Mental healthcare need and service utilization in older adults living in public housing
- PMID: 22522961
- PMCID: PMC3335768
- DOI: 10.1097/JGP.0b013e31822003a7
Mental healthcare need and service utilization in older adults living in public housing
Abstract
Objectives: Anxiety and depression in socioeconomically disadvantaged older adults frequently go unrecognized and untreated. This study aims to characterize mental illness and its treatment in older adult public housing residents who have many risk factors for anxiety and depression.
Design: Cross-sectional study.
Setting: Public housing high-rises in Rochester, New York.
Participants: One hundred ninety residents aged 60 years and older.
Measurements: Anxiety and depression were assessed using the Structured Clinical Interview for the Diagnostic and Statistical Manual of Mental Disorders, Fourth Edition, GAD-7, and Patient Health Questionnaire. We obtained information on mental healthcare from medication review and self-report.

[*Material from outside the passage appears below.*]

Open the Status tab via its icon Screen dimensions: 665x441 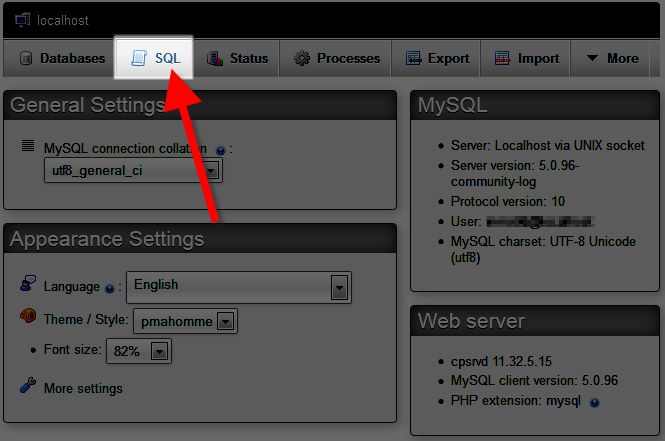pos(214,59)
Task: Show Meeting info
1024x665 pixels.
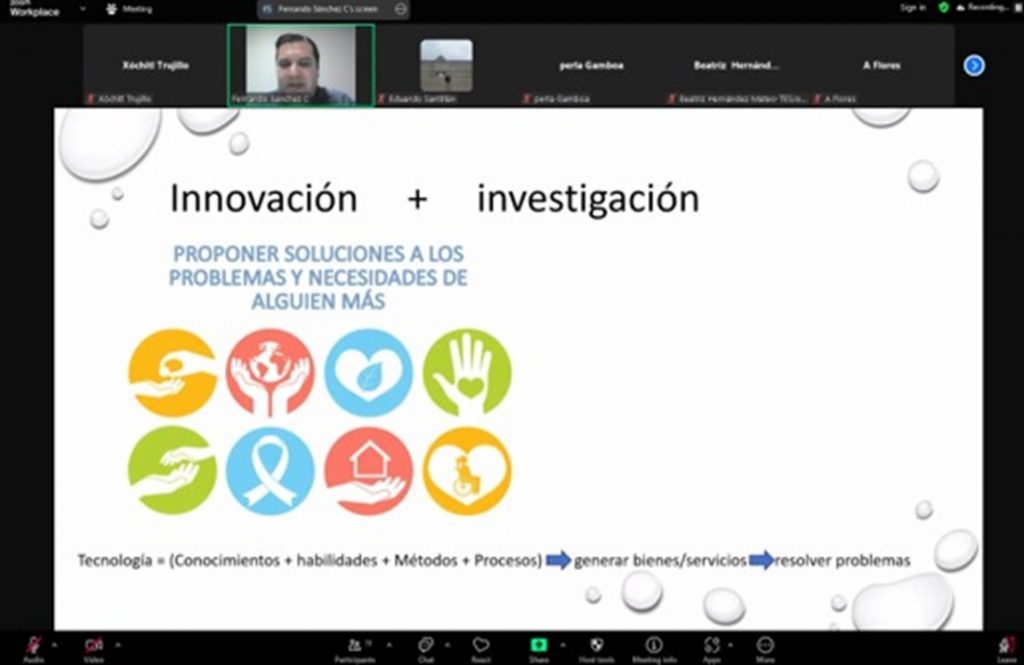Action: tap(654, 646)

Results: Participants had a median age of 66 years, 58% were women, 80% were black, and 92% lived alone. Many participants (31%) were in need of mental healthcare: 21% had syndromal and 11% had subsyndromal anxiety or depression. Mental healthcare need was associated with younger age; intact cognitive functioning; impairments in instrumental activities of daily living (IADL); more medical illness; decreased mobility; smaller social network size; more severe life events; and increased utilization of medical, human, and informal services. Of those with mental healthcare need, most were not receiving it. Compared with residents receiving mental healthcare, residents with untreated need were more likely to be men and have less IADL impairment, medical illness, severe life events, onsite social worker use, and human services utilization.
Conclusions: Mental illness was common and largely untreated in public housing residents. Increasing collaboration between medical, mental, and human services is needed to improve identification, treatment, and ultimately prevention of late-life mental illness in this community setting.